What happens in a Connecticut habeas corpus case when there is failure to object? How about in situations of failure to adequately cross examine and impeach? You can find out about these failures on this page.
Defense counsel is obligated to object at trial to inadmissible evidence or an improper examination, unless there is a strategic reason not to object. See Practice Book §§ 5-2, 5- 5, 5-6, 41- 1 to 41-7, 41-12, et seq., 42-15, 60-5; see also General Statutes § 52- 208; see generally Colin C. Tait & Hon. Eliot D. Prescott, Tait’s Handbook Of Connecticut Evidence, § 1.30, et seq. (5th Ed. 2014). The failure to object may constitute ineffective assistance of counsel. See generally J. Hall, Jr., Professional responsibility Of The Criminal Lawyer (1987), § 4.23 (“Counsel’s failure to object to evidence that is clearly inadmissible and prejudicial can be ineffective assistance”); but see Levine v. Manson, 195 Conn. 636, 648 (1985)(“[t]he decision of a trial lawyer not to make an objection is a matter of trial tactics, not evidence of incompetency” (internal quotation marks omitted; citation omitted)).
Objection to Evidence
An objection to anticipated improper and prejudicial evidence can also happen before trial by filing a motion in limine under Practice Book § 42-15. “A motion in limine in a broad sense [refers] to any motion, whether made before or during trial, to exclude anticipated prejudicial evidence before the evidence is actually offered.” State v. Smith, 212 Conn. 593, 611 (1989) (quoting State v. Harrell, 199 Conn. 255, 259 n. 4 (1986)(quoting in turn Luce v. United States, 469 U.S. 38, 40 n. 2 (1984))); see, e.g., State v. Smith, 212 Conn. at 611 (“defendant should have followed the common practice of filing a motion in limine to prevent any witness from referring to his prior trial”).

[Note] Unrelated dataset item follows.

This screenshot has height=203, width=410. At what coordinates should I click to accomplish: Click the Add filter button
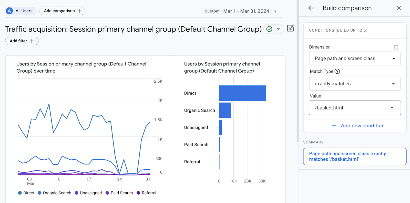tap(22, 41)
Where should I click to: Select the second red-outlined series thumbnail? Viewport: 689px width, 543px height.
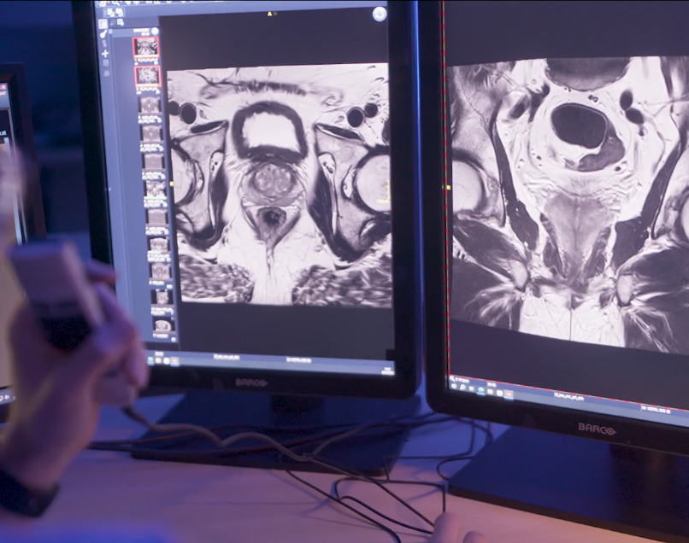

Each occasion where counsel fails to object at trial or move in limine should be pled as a claim, or subpart of a claim, of deficient performance under Strickland. Further, the cumulative failures should be pled as a claim of deficient performance under Strickland, notwithstanding the fact that they may not be of constitutional magnitude. See Bourjaily v. United States, 483 U.S. 171, 179- 80 (1987)(“[I]ndividual pieces of evidence, insufficient in themselves to prove a point, may in cumulation prove it. The sum of an evidentiary presentation may well be greater than its constituent parts”).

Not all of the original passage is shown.